L’appréciation des réparateurs par rapport aux dangers liés aux Dee indique que, sur les 31% d’entre eux, les blessures sont les premiers risques, puis viennent la dépréciation du marché (28%), la dégradation (15%), les nuisances et pollutions (13%) et les maladies (13%). Cela, pour tous les recycleurs, qu’ils aient suivi ou non une formation. Parmi les recycleurs, 56% ne connaissent pas les composantes dangereuses des Dee. Selon le type de recyclage, entre 40 et 55% de ceux qui font du décodage et de la réparation les ignorent. Pour près de la moitié de ceux qui font de la reconstitution, le plastique et les verres sont les composantes les plus dangereuses. Cependant, 20% des décodeurs et 18% des réparateurs citent les métaux lourds. Les connaissances des recycleurs sur le caractère toxique des Dee semblent être corrélées à la formation. Parmi ceux qui en ont reçu une, 56,50% connaissent cette toxicité et 25% l’ignorent. Si un peu moins de la moitié de ceux qui n’ont pas de formation ne la reconnaissent pas, il convient de relever que 31,30% ne semblent pas du tout conscients de cette toxicité.
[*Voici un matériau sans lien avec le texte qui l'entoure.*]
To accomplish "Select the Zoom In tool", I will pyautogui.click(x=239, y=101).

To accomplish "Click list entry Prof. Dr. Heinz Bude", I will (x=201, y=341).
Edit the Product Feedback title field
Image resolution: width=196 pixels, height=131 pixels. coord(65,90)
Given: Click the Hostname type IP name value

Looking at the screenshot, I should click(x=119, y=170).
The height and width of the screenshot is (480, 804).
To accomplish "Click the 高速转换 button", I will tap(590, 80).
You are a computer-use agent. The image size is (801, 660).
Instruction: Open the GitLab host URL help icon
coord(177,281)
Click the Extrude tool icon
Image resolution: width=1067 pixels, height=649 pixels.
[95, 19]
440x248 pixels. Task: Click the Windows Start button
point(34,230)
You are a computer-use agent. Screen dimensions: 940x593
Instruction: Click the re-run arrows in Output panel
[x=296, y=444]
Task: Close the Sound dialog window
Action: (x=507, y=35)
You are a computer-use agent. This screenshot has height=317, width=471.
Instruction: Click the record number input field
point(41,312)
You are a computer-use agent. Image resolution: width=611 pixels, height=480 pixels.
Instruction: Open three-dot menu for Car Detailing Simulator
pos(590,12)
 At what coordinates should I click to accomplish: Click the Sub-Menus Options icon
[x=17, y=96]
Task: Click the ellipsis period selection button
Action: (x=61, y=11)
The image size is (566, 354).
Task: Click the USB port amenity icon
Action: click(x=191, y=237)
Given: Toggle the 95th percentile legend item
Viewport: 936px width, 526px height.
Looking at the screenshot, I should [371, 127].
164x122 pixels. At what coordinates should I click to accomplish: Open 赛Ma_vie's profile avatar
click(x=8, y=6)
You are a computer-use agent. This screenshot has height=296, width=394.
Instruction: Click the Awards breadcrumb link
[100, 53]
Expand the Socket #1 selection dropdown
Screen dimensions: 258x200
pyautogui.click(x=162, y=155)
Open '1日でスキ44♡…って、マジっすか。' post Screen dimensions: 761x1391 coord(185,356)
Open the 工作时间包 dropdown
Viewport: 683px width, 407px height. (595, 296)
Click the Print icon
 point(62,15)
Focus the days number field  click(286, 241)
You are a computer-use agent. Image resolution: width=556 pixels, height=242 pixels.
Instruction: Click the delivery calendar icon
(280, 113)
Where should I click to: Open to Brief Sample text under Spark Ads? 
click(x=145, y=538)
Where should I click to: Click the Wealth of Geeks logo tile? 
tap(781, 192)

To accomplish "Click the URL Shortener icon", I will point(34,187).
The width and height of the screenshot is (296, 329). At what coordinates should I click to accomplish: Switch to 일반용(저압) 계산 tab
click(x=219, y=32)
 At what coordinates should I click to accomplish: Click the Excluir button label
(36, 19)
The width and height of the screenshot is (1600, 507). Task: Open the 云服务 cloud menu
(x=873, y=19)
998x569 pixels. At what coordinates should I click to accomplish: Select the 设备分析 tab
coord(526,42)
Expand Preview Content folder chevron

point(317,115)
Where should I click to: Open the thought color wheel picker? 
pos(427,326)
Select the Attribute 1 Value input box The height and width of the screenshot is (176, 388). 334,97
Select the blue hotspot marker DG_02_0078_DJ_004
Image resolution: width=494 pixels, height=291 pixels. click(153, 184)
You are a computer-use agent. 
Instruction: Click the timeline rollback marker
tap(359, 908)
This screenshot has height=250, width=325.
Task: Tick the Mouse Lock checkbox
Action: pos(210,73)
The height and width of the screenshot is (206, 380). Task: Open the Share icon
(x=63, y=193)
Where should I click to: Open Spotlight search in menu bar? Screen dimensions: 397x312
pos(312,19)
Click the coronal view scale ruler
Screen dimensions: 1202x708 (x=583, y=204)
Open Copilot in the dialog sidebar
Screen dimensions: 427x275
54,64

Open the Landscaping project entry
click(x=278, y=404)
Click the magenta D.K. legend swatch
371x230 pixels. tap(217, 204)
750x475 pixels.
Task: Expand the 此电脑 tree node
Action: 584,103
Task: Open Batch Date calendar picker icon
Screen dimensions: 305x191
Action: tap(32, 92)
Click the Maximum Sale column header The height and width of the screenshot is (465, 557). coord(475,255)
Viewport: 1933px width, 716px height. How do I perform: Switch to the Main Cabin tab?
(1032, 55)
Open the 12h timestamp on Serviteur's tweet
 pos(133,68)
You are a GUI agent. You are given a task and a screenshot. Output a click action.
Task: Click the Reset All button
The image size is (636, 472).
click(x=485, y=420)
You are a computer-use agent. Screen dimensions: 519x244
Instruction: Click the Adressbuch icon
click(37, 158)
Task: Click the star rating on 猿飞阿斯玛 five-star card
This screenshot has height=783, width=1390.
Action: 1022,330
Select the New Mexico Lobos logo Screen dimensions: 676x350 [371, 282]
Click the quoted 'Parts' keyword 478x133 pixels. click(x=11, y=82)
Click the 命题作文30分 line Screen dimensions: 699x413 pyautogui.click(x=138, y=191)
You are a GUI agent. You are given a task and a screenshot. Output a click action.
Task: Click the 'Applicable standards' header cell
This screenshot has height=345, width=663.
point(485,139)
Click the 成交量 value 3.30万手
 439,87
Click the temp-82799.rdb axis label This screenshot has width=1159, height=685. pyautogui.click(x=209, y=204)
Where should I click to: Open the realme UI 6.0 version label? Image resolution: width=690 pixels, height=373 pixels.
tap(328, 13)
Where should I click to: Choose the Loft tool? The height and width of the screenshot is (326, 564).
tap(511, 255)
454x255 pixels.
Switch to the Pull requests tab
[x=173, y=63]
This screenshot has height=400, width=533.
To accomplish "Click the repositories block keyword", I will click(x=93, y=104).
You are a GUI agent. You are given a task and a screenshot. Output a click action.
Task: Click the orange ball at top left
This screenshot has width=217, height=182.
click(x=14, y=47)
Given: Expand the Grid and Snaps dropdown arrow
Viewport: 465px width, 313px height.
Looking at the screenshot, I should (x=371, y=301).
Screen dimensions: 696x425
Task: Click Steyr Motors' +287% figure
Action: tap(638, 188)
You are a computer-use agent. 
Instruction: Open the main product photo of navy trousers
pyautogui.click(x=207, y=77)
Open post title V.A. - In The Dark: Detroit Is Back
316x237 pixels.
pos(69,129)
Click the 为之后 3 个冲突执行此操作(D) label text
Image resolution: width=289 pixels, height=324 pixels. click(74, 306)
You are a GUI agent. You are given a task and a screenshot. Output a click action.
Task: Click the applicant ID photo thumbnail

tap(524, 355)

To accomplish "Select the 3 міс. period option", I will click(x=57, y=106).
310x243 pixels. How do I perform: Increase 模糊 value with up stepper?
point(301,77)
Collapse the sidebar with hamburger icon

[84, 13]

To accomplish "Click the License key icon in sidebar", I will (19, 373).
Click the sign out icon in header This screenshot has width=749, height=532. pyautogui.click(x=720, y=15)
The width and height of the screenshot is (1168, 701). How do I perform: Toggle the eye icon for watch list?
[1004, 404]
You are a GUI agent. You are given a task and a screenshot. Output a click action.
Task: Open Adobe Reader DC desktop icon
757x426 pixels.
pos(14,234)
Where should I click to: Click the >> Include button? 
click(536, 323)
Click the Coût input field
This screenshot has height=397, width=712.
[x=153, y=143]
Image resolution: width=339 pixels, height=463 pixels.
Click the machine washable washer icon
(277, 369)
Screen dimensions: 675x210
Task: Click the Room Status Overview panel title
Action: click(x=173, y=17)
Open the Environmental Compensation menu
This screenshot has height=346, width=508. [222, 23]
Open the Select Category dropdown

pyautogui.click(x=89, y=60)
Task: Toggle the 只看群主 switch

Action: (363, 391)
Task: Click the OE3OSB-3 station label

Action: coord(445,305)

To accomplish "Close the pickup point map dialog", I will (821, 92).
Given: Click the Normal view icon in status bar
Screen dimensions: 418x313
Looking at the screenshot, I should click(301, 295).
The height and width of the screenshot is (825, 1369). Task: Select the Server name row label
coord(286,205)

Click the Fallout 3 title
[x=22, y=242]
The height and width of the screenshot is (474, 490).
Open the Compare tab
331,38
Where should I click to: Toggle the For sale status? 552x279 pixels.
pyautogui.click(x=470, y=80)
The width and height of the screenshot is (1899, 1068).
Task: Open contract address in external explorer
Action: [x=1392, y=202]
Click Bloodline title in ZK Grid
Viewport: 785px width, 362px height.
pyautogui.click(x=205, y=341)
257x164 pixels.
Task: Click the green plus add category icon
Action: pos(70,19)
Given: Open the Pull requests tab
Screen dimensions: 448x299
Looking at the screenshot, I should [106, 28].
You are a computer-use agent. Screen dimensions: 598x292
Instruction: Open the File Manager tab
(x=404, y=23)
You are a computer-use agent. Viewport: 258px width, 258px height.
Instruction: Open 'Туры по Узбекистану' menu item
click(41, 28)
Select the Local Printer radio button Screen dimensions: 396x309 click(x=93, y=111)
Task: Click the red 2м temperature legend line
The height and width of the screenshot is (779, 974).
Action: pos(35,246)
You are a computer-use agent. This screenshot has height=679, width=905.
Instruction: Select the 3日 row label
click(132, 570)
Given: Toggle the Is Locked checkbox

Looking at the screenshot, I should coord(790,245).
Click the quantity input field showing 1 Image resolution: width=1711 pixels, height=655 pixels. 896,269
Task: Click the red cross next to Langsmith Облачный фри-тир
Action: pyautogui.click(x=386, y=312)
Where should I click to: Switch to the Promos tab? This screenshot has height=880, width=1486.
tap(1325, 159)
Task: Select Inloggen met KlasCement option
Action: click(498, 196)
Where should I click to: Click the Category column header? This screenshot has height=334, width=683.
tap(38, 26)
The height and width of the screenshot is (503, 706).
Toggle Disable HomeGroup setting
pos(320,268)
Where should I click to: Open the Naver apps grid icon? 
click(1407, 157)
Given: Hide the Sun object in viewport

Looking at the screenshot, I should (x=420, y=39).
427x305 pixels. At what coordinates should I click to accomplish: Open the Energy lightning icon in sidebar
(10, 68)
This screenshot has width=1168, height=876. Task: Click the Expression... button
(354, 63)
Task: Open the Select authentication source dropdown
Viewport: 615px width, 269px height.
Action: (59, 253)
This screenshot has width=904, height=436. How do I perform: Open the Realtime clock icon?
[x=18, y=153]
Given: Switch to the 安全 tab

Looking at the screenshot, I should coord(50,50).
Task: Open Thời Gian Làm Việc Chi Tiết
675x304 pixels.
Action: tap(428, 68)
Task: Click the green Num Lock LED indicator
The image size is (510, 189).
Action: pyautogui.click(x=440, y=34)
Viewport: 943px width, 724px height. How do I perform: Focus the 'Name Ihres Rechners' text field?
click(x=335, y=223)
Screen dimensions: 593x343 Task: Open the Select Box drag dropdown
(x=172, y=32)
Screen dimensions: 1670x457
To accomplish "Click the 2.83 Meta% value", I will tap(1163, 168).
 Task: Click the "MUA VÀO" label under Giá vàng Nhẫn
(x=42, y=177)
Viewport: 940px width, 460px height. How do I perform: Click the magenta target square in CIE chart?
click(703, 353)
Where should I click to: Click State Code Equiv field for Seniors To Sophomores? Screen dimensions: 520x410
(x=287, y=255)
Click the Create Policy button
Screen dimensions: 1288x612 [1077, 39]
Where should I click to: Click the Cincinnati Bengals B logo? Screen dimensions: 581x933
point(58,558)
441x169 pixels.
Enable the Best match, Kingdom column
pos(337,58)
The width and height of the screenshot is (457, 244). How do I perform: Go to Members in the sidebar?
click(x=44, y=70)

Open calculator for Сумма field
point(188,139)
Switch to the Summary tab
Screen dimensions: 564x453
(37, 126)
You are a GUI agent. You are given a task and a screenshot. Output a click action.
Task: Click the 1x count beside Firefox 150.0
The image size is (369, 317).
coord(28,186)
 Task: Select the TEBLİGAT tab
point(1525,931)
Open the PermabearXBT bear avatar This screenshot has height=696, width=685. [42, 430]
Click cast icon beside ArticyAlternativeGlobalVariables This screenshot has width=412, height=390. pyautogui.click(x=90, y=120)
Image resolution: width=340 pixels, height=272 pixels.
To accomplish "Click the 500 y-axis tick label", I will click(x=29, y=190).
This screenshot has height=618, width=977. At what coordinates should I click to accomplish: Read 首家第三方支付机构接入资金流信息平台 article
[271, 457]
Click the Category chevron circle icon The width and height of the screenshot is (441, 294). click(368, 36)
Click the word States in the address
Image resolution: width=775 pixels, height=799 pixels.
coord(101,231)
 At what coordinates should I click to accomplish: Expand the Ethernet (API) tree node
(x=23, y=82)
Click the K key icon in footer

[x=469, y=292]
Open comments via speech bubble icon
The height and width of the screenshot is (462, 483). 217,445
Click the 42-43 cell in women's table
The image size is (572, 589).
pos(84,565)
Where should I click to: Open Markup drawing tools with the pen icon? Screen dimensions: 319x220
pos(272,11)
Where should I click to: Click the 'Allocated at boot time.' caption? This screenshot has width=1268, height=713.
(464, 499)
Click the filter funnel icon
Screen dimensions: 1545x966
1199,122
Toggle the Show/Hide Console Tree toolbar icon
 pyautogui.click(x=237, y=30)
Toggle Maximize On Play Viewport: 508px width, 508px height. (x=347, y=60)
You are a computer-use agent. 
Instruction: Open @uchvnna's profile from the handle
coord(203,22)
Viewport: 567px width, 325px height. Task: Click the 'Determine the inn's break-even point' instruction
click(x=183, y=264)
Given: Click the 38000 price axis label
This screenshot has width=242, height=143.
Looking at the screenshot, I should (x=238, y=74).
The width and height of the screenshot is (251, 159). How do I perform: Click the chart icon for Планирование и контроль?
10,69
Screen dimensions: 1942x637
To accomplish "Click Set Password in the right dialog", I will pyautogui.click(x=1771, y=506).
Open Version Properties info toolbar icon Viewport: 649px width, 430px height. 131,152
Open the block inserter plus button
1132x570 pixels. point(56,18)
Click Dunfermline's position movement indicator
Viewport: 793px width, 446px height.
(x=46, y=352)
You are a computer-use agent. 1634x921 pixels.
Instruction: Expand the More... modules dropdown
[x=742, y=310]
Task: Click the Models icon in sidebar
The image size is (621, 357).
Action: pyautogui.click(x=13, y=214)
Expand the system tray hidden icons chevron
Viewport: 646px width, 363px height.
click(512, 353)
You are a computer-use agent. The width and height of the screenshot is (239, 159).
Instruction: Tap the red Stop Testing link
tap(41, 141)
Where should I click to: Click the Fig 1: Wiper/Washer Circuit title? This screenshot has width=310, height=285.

Les acteurs plaident pour un cadre réglementaire et juridique

Le défi est lancé. L’Afrique refuse d’être le dépotoir des produits électriques et électroniques en fin de vie. Dans un contexte où les innovations et les performances technologiques sont telles que les équipements les plus sophistiqués peuvent, d’un trimestre à l’autre, passer d’objet de dernier cri à un statut de produit totalement dépassé, de nombreux produits sont exportés vers les pays africains. Alors que ces Etats ne disposent quasiment d’aucun moyen pour assurer une écologie rationnelle et durable de ces produits. Au niveau réglementaire, le coordonnateur du projet « e-déchets » de l’Agence de l’informatique de l’Etat (Adie), Cheikhou Gassama, souligne une absence, presque totale, de textes destinés à gérer de façon globale tous les aspects du secteur. « Du point de vue juridique, il n’existe pas au Sénégal de textes spécifiques traitant de la gestion des Déchets électriques et électroniques, car la réglementation des Dee n’a pas été considérée comme une priorité. Les autorités ont tendance à considérer les Dee comme des déchets ordinaires, sans leur accorder une attention particulière, ni prévoir des dispositions appropriées. Aucun dispositif légal n’est en vigueur pour encadrer l’entrée sur le territoire national des Dee. Les activités de récupération, de recyclage et d’élimination des Dee ne sont pas non plus encadrées par des directives techniques et des prescriptions juridiques. Ces activités se passent dans l’informel, en l’absence de toute norme. Le vide juridique est d’autant plus grand que la gestion des Dee n’est pas non plus réglementée dans le cadre des instances d’intégration régionale et sous-régionale auxquelles le Sénégal est partie prenante », informe-t-il. Même si, en ce qui concerne sa législation, le Sénégal a ratifié la Convention de Bâle en 1992 et signé en 1991 la Convention de Bamako, qui est entrée en vigueur en 1996.